DOCUMENT EXTRACT:
□ □ □ □ □ □ □

(615b) Flat-Histogram Monte Carlo Simulation of Binary Adsorption in Crystalline Porous Adsorbents

Adsorption of gases by solid sorbents is considered to be a platform technology for chemical separations. In particular, adsorption is viewed as an advantageous alternative to thermal separations such as distillation due to lower process duties. Adsorption isotherms are often used to quantify the performance of an adsorbent material, but measurements (whether experimental or computational) are typically of isotherms of pure adsorbates even though separations necessarily involve multiple adsorbate species. Theoretical approaches for estimation of multicomponent isotherms from single-component isotherms are available, but direct measurement of multicomponent isotherms is often necessary.

In this work, we describe an approach to directly measure binary adsorption isotherms and associated properties using molecular simulation. The approach is based on extension of established Flat-histogram Monte Carlo (FHMC) techniques to a mobile adsorbate phase containing two species. In FHMC, a simulation samples different loading states (i.e., the number of each type of adsorbate molecule, termed macrostates) and biases transitions between the macrostates using the accumulated transition statistics. The accumulated transition statistics ultimately yield the probability distribution of the macrostates; for a binary adsorbate phase this probability distribution is two-dimensional, which is more challenging to measure than that of a single-component due to the need to numerically minimize an penalty function. To reduce the complexity of the simulation space, we adopt a directed search strategy similar to that of Shen and Errington [1] where the two-dimensional macrostate space is decomposed into trajectories of A) the pure fluid macrostates and B) macrostates with fixed total number of adsorbate molecules (diagonals). Simulations for these trajectories can be represented by single-dimensional macrostate descriptors, allowing simpler one-dimensional FHMC simulations that exploit accelerations that are only possible for such one-dimensional simulations. The macrostate distributions along the pure-species axes and the fixed-total diagonals are subsequently combined to yield the full two-dimensional macrostate probability distribution.

□ □ □ □ □ □ □

MATERIAL SUPPLIED:

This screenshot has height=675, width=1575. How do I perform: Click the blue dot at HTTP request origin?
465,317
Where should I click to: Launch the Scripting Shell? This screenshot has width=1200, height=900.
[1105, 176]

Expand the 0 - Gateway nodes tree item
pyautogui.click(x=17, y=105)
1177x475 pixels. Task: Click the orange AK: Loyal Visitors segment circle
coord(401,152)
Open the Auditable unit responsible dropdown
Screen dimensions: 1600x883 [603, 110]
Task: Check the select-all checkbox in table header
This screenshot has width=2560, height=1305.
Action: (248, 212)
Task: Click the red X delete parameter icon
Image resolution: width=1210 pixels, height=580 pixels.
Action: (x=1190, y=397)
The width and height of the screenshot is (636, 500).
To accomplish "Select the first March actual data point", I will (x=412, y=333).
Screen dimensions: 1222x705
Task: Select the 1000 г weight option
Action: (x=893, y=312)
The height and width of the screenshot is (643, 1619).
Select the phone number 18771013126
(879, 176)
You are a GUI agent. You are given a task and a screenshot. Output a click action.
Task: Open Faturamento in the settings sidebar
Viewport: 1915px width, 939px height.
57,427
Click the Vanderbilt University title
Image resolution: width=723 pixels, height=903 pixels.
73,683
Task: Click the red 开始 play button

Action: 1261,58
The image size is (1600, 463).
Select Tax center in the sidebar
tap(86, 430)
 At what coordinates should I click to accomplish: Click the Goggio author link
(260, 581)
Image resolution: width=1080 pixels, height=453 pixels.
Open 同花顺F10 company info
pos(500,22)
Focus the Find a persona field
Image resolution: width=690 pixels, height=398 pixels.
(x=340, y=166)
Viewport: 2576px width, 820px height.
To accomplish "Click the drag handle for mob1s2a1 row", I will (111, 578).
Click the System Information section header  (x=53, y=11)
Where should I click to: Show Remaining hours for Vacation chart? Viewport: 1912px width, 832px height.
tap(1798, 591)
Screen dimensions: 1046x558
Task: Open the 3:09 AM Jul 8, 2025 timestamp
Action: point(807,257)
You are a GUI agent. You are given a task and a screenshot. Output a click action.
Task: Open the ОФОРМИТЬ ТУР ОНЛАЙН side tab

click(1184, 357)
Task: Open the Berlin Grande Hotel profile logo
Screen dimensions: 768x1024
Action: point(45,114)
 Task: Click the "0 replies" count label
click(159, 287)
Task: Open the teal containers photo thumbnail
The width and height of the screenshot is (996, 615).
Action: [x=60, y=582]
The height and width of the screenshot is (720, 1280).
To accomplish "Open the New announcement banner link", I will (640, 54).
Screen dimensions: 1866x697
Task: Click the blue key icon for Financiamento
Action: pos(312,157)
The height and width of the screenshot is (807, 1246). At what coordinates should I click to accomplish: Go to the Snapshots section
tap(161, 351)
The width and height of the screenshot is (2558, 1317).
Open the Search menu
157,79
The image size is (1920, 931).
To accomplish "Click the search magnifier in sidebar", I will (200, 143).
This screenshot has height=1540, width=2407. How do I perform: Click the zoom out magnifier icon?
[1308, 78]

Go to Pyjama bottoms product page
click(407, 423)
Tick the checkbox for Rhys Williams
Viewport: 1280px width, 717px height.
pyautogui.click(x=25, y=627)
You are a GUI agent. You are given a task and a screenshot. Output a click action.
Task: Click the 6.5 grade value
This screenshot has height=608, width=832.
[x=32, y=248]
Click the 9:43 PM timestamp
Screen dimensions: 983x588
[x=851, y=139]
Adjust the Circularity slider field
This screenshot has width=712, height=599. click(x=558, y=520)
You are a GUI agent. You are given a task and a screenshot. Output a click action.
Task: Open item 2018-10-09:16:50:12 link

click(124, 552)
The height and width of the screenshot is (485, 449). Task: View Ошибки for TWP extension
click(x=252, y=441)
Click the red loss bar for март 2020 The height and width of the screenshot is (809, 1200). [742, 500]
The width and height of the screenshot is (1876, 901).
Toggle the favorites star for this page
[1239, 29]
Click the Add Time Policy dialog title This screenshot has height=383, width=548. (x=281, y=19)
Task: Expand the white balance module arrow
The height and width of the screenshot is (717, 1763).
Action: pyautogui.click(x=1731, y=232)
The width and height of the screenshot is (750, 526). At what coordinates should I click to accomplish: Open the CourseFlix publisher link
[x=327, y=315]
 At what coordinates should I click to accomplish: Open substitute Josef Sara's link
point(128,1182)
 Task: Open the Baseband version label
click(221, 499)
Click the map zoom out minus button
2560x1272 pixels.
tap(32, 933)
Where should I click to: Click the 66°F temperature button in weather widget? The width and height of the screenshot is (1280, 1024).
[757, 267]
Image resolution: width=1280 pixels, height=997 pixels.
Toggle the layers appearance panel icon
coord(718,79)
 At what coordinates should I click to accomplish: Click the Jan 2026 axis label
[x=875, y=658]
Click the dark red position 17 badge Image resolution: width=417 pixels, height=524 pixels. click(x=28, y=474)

□ □ □ □ □ □ □

GOAL: Please reproduce the passage on binary adsorption simulation word for word, from "(615b) Flat-Histogram Monte" up to and including "is often necessary.".

SOLUTION TO THIS TASK:
(615b) Flat-Histogram Monte Carlo Simulation of Binary Adsorption in Crystalline Porous Adsorbents

Adsorption of gases by solid sorbents is considered to be a platform technology for chemical separations. In particular, adsorption is viewed as an advantageous alternative to thermal separations such as distillation due to lower process duties. Adsorption isotherms are often used to quantify the performance of an adsorbent material, but measurements (whether experimental or computational) are typically of isotherms of pure adsorbates even though separations necessarily involve multiple adsorbate species. Theoretical approaches for estimation of multicomponent isotherms from single-component isotherms are available, but direct measurement of multicomponent isotherms is often necessary.